Marie, tout en remuant sa cuillère dans son thé, prit sans conviction la défense de son fils, sans doute davantage lassée par les haussements de ton.

— Il ne l’a pas fait exprès Léon – Paul…

— Je m’en fiche bien de ses intentions. Encore heureux qu’il s’agisse d’un accident. Il l’a fait, c’est ce qui m’importe en ce moment même.

Léon – Paul, inquiet à l’idée d’un cambriolage et de la perte de chaleur, fit dès le lendemain remplacer les carreaux brisés par un artisan que nous invitâmes à manger, pour obtenir officieusement une ristourne, même minime, qui fut accordée.

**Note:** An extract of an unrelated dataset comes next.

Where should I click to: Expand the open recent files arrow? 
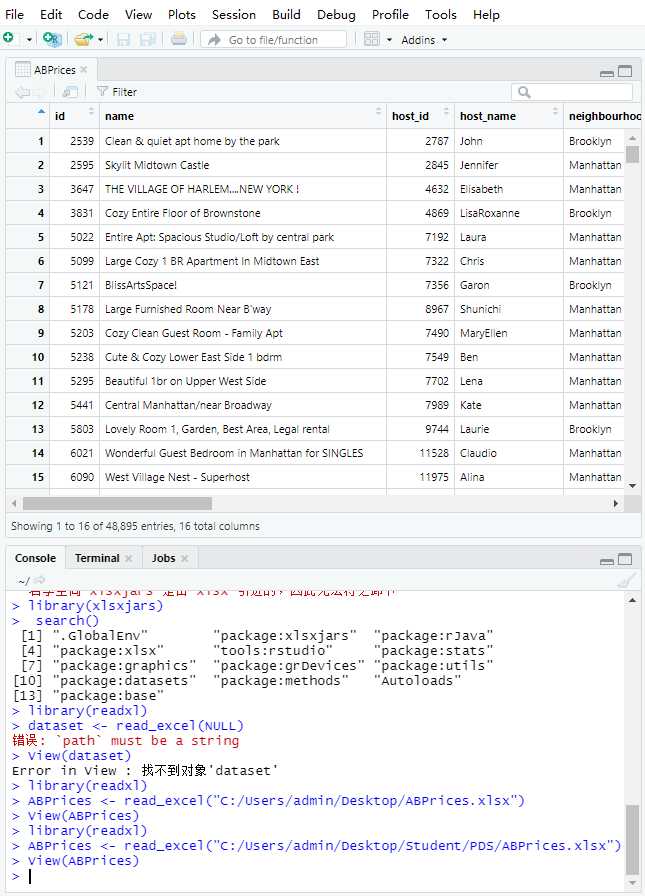[101, 40]
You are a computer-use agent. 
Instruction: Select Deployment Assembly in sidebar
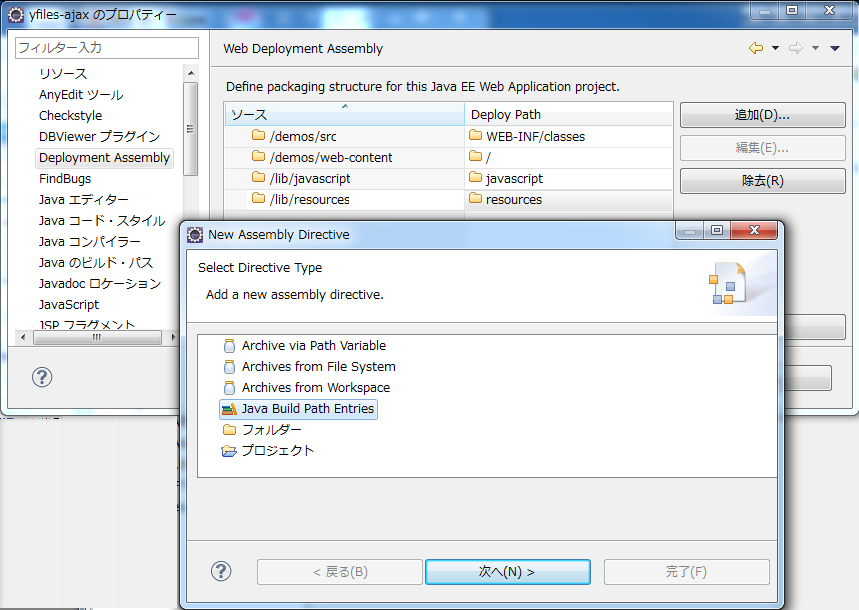click(104, 158)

Au début du mois d’octobre, les filles repartirent bien vite et sans heurts au pensionnat, nous laissant seules avec nous – mêmes et nos tâches domestiques. La maison ne m’avait encore jamais parue aussi vide et silencieuse, presque trop grande sans enfants. Nous revenions au tout début, lorsque Marie attendait sagement Alice au creux de son ventre et qu’aucune descendance n’avait encore fait résonner ses cris ou poser ses pieds dans notre belle maison.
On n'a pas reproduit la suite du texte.